The paddle has a plurality of perforations 22, typically 1/4 inch in diameter and eight in number, arrayed in a curved row which starts near proximal edge 13, closely approaches and follows the flared curvature of lateral edge 16 and terminates opposite the distal edge of the circular opening 20a. Additionally, the paddle has two perforations 23 located at a point near lateral edge 15 where its curvature reverses, and a quad of perforations 24 positioned near the sharply curved distal end of the paddle. Perforations 23 are positioned to lie just off the tip of the thumb 12a, and perforations 24 are positioned to lie just beyond the tip of the middle finger 12c. Perforations 22 and 23 are of the same size, typically 1/36-inch in diameter.
The hand is secured to the paddle in known manner by pulling rubber tubing through appropriately located apertures at the wrist and also at the base of the fingers. In particular, as seen in FIGS. 1 and 4, the wrist is secured to the paddle with a first piece of rubber tubing 26, one end of which is pulled downwardly through a selected one of three apertures 27 generally aligned with and closely approaching the thumb side edge 15a, along the underside of the paddle and then upwardly through an aperture 28. The other end of tubing 26 is pulled down through a selected one of three apertures 29 located in the area of the paddle at which proximal edge 13 and lateral edge 16 are joined, and then back up through an aperture 25. The position of the user's wrist on the paddle may be adjusted, as desired, by selection of the apertures to be engaged by tubing 26.
As seen in FIGS. 1 and 3, the middle finger 12C and the ring finger 12d are held together and in contact with the upper surface of paddle 11 by two crossed lengths of tubing 30 and 31, each pulled through a respective pair selected from a plurality of apertures arrayed on opposite sides of circular opening 20a. More particularly, one end of tubing piece 30 is pulled downwardly through an aperture 32, along the underside of the paddle and then back up through an aperture 33, and the other end is pulled down through an aperture 34 and then back up through an aperture 35. In like fashion, one end of tubing section 31 is pulled down through an aperture 36 and then back up through an aperture 37, and the other end, after crossing over tubing section 30, is pulled down through an aperture 38 and then back up through an aperture 39. Paired apertures 32 and 38 located on one side of opening 20 are spaced from paired apertures 34 and 36 located at the opposite side by a distance sufficient to comfortably receive middle and ring fingers of average size therebetween. Both of the crossed pieces of tubing can be adjusted to a length at which the fingers are held together and in firm contact with the upper surface of the paddle, and are so oriented with respect to wrist strap 26 that middle finger 12c points toward distal edge 14 with its tip substantially centered on the quad of perforations 24.

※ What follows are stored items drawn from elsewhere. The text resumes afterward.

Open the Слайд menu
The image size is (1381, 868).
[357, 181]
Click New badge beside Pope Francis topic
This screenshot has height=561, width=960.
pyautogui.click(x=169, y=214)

To use, the swimmer slips the hand 12, palm side down, under and through the wrist tubing section 26 and then inserts the middle and ring fingers under the crossed tubing section 30 and 31 until the straps seat substantially at the base of the fingers; the tubing sections are then pulled further through their respective apertures to adjust the wrist and finger straps until the hand is in firm contact with the upper surface of the paddle. The location at which the middle and ring fingers are secured essentially centers the hand on the surface area of the paddle with the thumb 12a naturally splayed to point toward perforations 23, with the index finger 12b splayed to point toward curved edge portion 15a, and with the little finger 12e splayed to point toward lateral edge 17 of the paddle. The spread-out hand, which is smaller than but approaches the size of the paddle, and also similar in shape except for the foil shape of the little finger side, helps stabilize the paddle against rotation toward the thumb side which occurs with virtually all commercially available paddles, and the foil shape gives a lift force, while practicing, similar to that created by the hand alone.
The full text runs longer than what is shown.